The last thing a fragile new family needs is for any member to labor silently under stratospheric expectations. Much in the way the parenting literature of the last decade has given mothers permission to be fallible and ambivalent, Stepmonster will go a long way toward validating stepmothers’ experiences.
But be forewarned: It’s not pretty reading. Martin tells readers several times that her journey worked out for the best, but she doesn’t say how. By the time I finished the book, I had a crystalline understanding how we set stepmothers up to be monsters, but no idea why anyone would ever want to become one. Could she not have included more detail on the rewards awaiting those who persevere?
I remember vividly how painful it was to become a mother in a culture that has rigid definitions of what constituted proper maternal feeling. I wasn’t endlessly patient and giving, the very idea of Gymboree propelled me toward the TV remote, and I found games involving Matchbox cars and talking utensils tiresome. It was years before I felt able to tell anyone that in truth I preferred adult pursuits. The second I voiced my real feelings, of course, I became a much happier parent.

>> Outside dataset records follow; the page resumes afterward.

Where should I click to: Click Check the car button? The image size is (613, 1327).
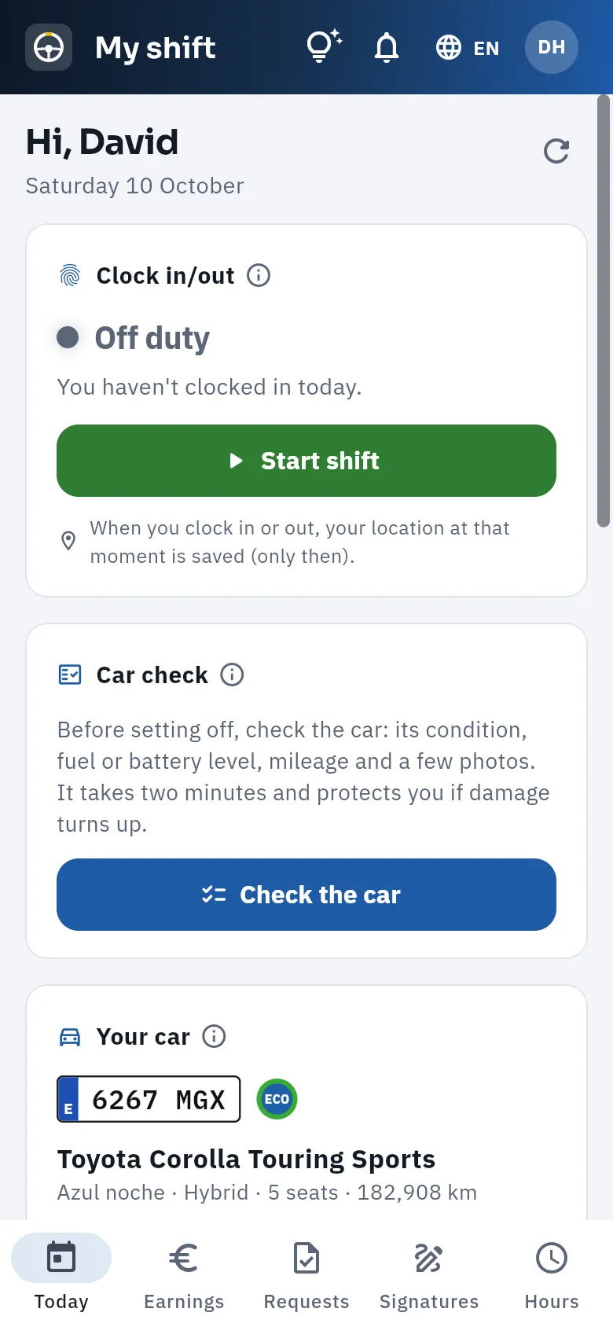[307, 895]
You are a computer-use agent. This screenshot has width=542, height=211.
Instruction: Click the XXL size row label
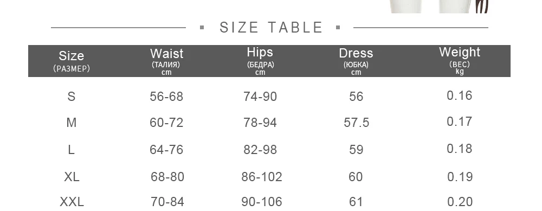coord(72,201)
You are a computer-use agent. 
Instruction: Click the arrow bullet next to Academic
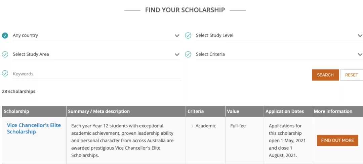pos(192,126)
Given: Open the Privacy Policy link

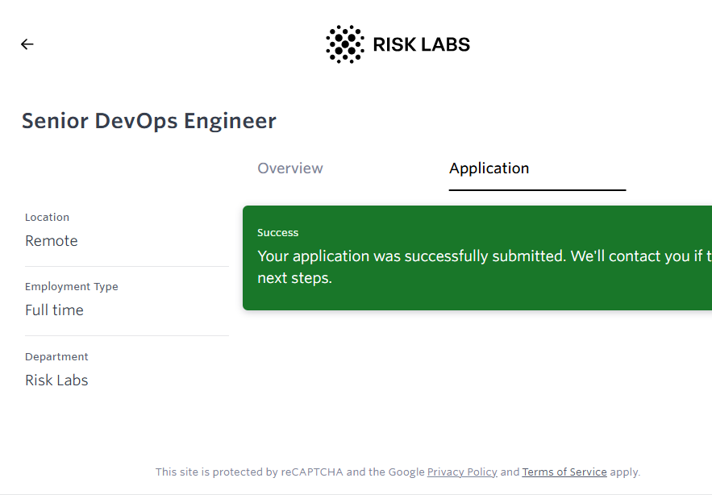Looking at the screenshot, I should [462, 472].
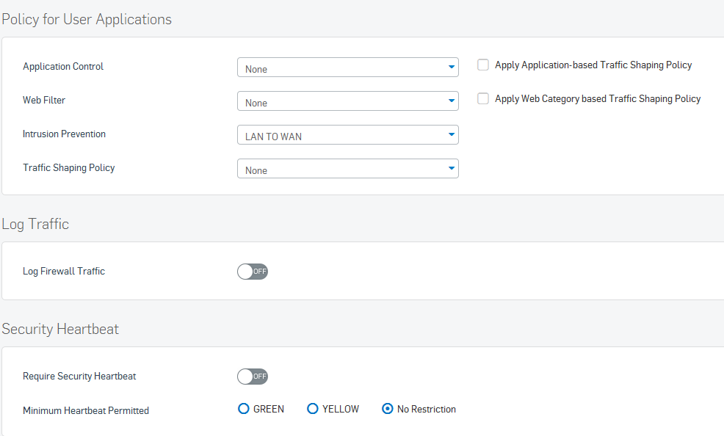Open the Web Filter dropdown

click(x=348, y=101)
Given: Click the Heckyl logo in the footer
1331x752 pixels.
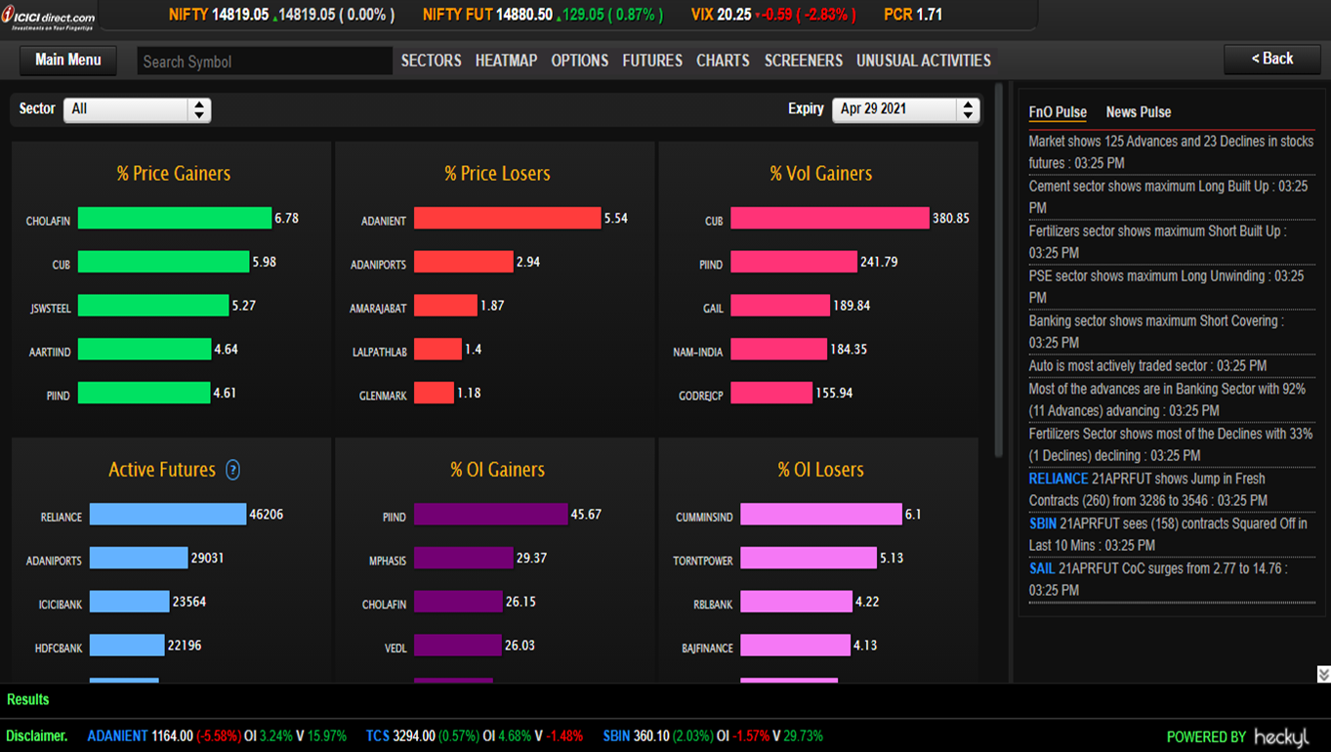Looking at the screenshot, I should (x=1281, y=737).
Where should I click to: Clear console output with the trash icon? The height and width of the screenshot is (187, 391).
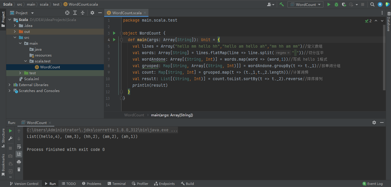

The stepmother, however, we’d prefer not to hear from. A parent’s complaints about their kids are easily recognized as venting or commiserating. In the mouths of a stepmother the same laments sound like damning evidence that she’s incapable of empathizing with the children. Never mind that usually she’s doubled over backwards trying to do just that.
The kids, meanwhile, usually aren’t. Stepmom’s displays of generosity or kindness are often written off as efforts to undermine Mom’s place in their lives, or simply go unacknowledged. Or worse: Hardest to read are Martin’s examples of astoundingly bad stepkid behavior. “F@*% you,” is one teenage girl’s daily greeting. “I don’t have to listen to anything you say. Get out of my way.”
Where is Dad in all this? Never mind that Stepmom often ends up the target for anger more properly aimed at him, often he neither responds to the verbal abuse nor advocates for his partner. Frequently he’s assuaging his guilt with nonstop indulgences or locked into that post-divorce mistake of being a friend instead of a parent. It would be easiest for everyone if his new spouse would just shrug it off, he thinks. After all, who’s the adult here — right?
Wrong, Martin suggests. A child-centered second marriage is no healthier than the one that preceded it. In both cases, of course, the entire family is best served when the parents tend to their own happiness. But stepfamilies run a second risk: Parents who suggest, albeit unconsciously, that the kids’ needs always trump all are likely to find themselves with children who try to drive a wedge in between the couple.
Research shows most stepfamilies to be remarkably stable and resilient, if often after a rocky first two years. According to the experts Martin consults, the path is smoothed considerably by kissing goodbye the well-intended but misguided “blended family” ideal that fueled my parents’ dream-house exercise. Freed from the pressure of having to become a unified, togetherness-loving troupe, individual stepfamily members stand a decent chance of forging meaningful one-on-one relationships.
Viewed through decades of hindsight, my parents’ art experiment seems more naïve than anything. They wanted to inspire us to think of ourselves as something new, something we could help shape and direct as it grew. Where they veered off course was in presenting the new household as a kind of blended-family Camelot. Of course, we knew better; that was their fantasy, not ours. I can’t help but wonder would a healthy dose of reality at the inset have helped us construct something less fantastical, less obviously covetable, but ultimately more comfortable and durable.
Beth Hawkins is a Minneapolis writer.